**REQUIREMENTS:** Please retype the records below exactly, starting at the line containing "Collapse the Advanced" and ending at the line containing "Action: click(221, 19)".

**TASK INPUT:**
══════════════════════════════
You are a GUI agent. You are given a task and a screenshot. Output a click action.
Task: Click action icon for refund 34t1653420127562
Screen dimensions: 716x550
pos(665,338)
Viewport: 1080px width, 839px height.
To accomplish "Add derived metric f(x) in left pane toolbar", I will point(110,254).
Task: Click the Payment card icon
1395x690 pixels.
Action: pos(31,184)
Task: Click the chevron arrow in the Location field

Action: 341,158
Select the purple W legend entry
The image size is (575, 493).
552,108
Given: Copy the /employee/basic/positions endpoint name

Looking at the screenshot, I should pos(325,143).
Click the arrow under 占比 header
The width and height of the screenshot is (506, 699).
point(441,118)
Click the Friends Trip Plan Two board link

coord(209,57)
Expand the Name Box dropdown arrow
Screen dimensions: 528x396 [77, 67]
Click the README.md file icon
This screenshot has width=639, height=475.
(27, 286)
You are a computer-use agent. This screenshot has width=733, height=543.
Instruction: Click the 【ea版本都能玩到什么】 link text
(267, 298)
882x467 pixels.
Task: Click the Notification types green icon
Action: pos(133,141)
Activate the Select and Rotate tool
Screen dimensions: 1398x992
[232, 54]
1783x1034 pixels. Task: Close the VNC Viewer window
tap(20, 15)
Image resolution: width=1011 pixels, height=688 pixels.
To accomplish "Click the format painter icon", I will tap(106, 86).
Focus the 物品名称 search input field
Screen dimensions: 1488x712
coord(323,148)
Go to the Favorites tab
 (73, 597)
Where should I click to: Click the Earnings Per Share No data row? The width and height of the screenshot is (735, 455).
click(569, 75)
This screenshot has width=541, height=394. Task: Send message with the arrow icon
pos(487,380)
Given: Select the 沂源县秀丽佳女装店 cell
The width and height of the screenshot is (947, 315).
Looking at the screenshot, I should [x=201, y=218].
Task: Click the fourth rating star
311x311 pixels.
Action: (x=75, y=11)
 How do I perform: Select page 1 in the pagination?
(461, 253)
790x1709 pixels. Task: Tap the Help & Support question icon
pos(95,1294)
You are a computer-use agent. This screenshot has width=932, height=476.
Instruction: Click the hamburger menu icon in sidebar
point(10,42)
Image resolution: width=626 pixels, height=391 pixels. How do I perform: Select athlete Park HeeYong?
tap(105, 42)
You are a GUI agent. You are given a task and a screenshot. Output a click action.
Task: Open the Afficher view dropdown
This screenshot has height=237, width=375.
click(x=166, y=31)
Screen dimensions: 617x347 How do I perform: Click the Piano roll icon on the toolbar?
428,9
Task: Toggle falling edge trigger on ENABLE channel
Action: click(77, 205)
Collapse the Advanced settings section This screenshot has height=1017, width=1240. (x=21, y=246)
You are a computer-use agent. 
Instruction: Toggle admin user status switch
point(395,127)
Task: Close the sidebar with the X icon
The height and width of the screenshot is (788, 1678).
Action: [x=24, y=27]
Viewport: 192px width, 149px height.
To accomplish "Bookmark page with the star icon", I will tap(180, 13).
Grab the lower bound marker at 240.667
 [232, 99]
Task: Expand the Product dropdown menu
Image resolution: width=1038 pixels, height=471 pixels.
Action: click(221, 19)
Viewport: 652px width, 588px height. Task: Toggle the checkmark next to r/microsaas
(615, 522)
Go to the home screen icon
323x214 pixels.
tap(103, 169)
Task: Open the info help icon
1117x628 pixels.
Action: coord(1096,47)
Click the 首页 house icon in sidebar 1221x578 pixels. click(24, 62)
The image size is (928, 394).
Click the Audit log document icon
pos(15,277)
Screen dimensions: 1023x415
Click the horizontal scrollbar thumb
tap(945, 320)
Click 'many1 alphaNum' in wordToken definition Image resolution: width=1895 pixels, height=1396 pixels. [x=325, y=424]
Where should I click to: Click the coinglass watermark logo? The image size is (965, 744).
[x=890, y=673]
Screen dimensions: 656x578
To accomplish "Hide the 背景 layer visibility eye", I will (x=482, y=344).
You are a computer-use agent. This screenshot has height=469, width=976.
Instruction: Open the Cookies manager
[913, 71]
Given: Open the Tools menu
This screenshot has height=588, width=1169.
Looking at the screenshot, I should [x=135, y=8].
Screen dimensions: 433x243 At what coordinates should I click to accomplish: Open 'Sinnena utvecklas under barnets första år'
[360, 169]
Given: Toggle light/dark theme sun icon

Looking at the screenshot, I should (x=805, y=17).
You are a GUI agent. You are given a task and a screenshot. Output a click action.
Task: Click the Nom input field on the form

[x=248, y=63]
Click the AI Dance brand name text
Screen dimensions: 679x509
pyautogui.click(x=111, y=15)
══════════════════════════════
**SOLUTION BELOW:**
Collapse the Advanced settings section This screenshot has height=1017, width=1240. (x=21, y=246)
You are a computer-use agent. 
Instruction: Toggle admin user status switch
point(395,127)
Task: Close the sidebar with the X icon
The height and width of the screenshot is (788, 1678).
Action: [x=24, y=27]
Viewport: 192px width, 149px height.
To accomplish "Bookmark page with the star icon", I will tap(180, 13).
Grab the lower bound marker at 240.667
 [232, 99]
Task: Expand the Product dropdown menu
Image resolution: width=1038 pixels, height=471 pixels.
Action: click(221, 19)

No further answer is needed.